Supplied entries:
-----
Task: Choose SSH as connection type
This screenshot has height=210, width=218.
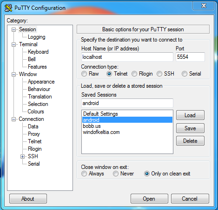Action: (159, 74)
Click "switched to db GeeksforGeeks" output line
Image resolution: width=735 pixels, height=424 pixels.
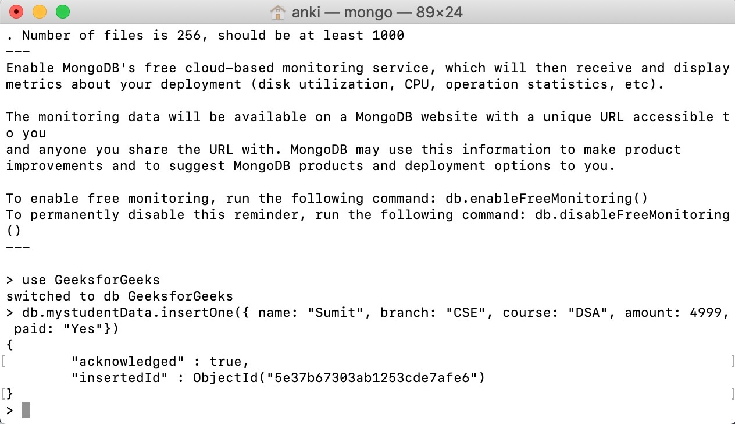pos(120,296)
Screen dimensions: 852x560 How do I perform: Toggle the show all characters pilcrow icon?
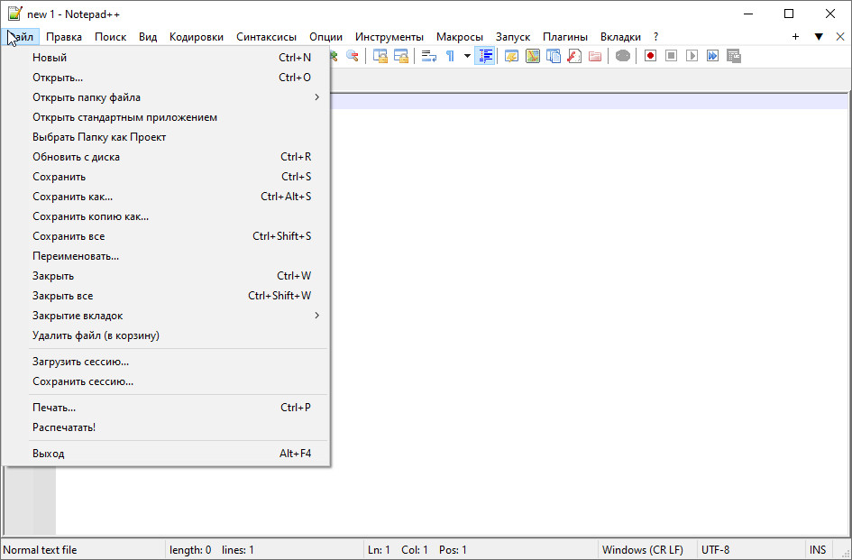click(x=450, y=56)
-----
What you will do: Give back every line of the records above verbatim, leaving out the pictures.

Result for this task:
Task: Choose SSH as connection type
This screenshot has height=210, width=218.
Action: (159, 74)
Click "switched to db GeeksforGeeks" output line
Image resolution: width=735 pixels, height=424 pixels.
pos(120,296)
Screen dimensions: 852x560 How do I perform: Toggle the show all characters pilcrow icon?
click(x=450, y=56)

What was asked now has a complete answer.